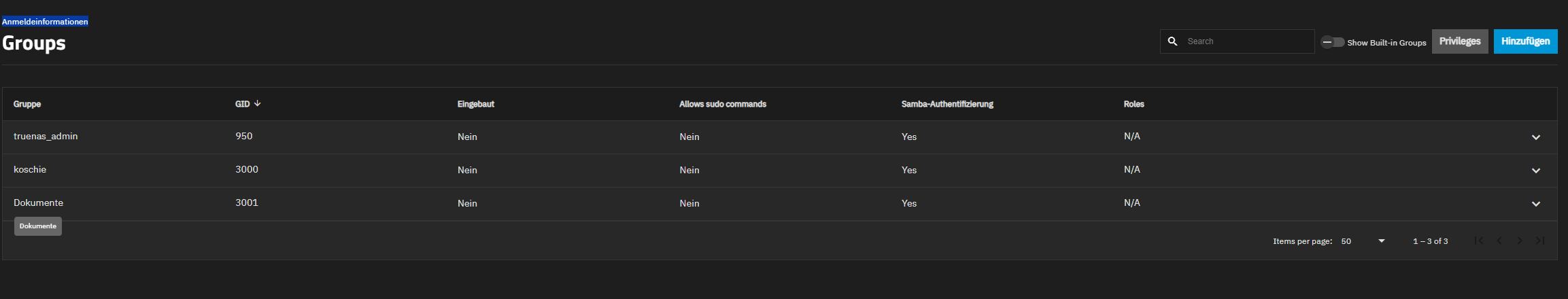Expand the truenas_admin group row
Image resolution: width=1568 pixels, height=299 pixels.
point(1536,137)
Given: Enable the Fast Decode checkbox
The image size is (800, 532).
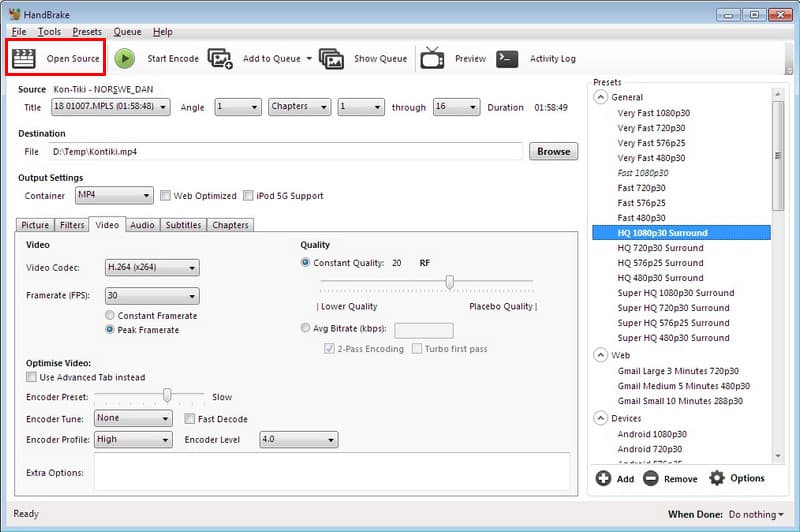Looking at the screenshot, I should coord(190,419).
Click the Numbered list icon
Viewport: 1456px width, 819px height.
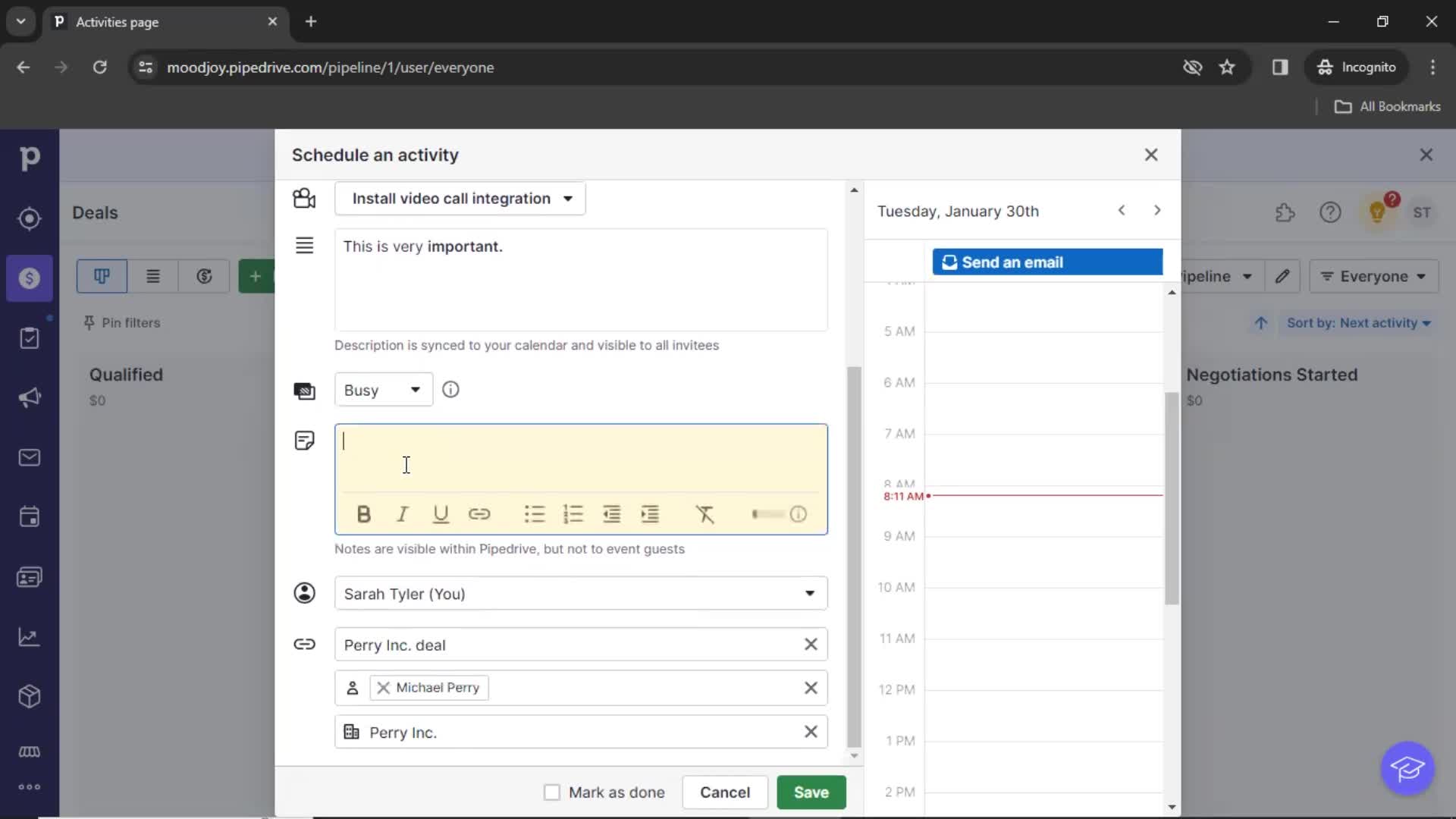pyautogui.click(x=572, y=514)
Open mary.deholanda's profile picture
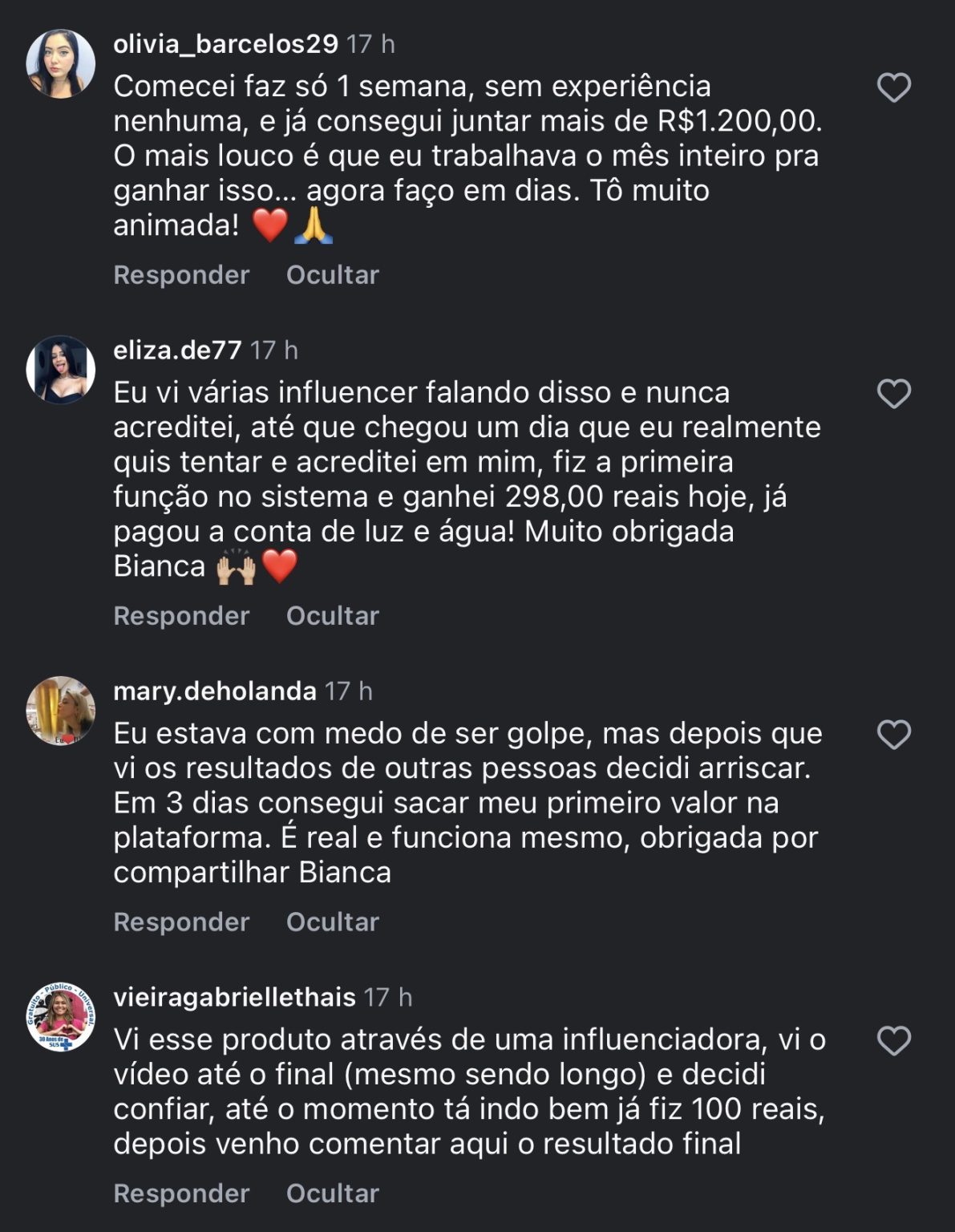955x1232 pixels. (x=61, y=711)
:::::
◆ Work to be completed:
A word-for-word copy is needed of the lines from the line holding "Given: Enable the Fast Decode checkbox" through the end of the records, both included, excluding every picture.

◆ Answer to this task:
Given: Enable the Fast Decode checkbox
The image size is (800, 532).
Looking at the screenshot, I should coord(190,419).
Click the Numbered list icon
Viewport: 1456px width, 819px height.
pyautogui.click(x=572, y=514)
Open mary.deholanda's profile picture
955x1232 pixels. (x=61, y=711)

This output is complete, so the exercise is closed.